Explained: Obstructive sleep apnea, causes, symptoms

The common symptoms include snoring, gasping for air during sleep, waking up with a dry mouth, morning headaches, excessive daytime sleepiness, difficulty paying attention while awake, and irritability.

By Newsmeter Network  Published on  17 Feb 2022 3:00 PM GMT
Explained: Obstructive sleep apnea, causes, symptoms

Hyderabad: Obstructive sleep apnea (OSA), a widely prevalent yet under-recognised disorder, is caused by the repetitive collapse of the upper airway during sleep due to the relaxation of the muscles supporting the soft tissues in the throat, such as the tongue and soft palate. The common symptoms include snoring, gasping for air during sleep, waking up with a dry mouth, morning headaches, excessive daytime sleepiness, difficulty paying attention while awake, and irritability.

There are certain factors that predispose a person to the development of this form of sleep apnea, including obesity; a narrowed airway (you might have inherited a narrow throat. Tonsils or adenoids also can enlarge and block the airway, particularly in children); genetics also plays a significant role in the development of OSA and many members of the same family can suffer from this disorder; use of alcohol, sedatives or tranquilizers; smoking; and nasal congestion.

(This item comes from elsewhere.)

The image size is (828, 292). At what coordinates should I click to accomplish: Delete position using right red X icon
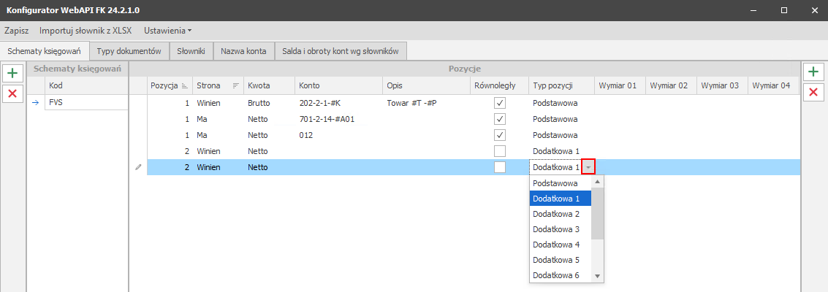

Obesity presents a host of disorders and OSA patients due to their weight can have certain associated co-morbidities like congestive heart failure, hypertension, diabetes, Parkinson's disease, and polycystic ovary syndrome. So, patients with any of these associated co-morbidities should always be screened for OSA. In medicine we use a 'STOP BANG' scoring system to screen people for OSA:

S - Do you SNORE while you sleep?

T - Are you TIRED after waking up or for the most part of your day? (This happens because OSA patients have a very unrefreshing sleep)

O - Has anyone OBSERVED you having choking spells while you were asleep?

P - Do you have high blood PRESSURE?

B - Is your BMI (Body Mass Index) more than 35?

A - Is your AGE more than 50 years?

N - Is your NECK circumference more than 40 cms?

G - Is your GENDER male or are you a post-menopausal woman?

If your answer to less than two of the above-listed eight questions is YES, you have a low risk of having OSA. If your answer to three-four questions is YES, you have an intermediate risk of having OSA and if your answer to more than five questions is YES, you have a high risk of having OSA.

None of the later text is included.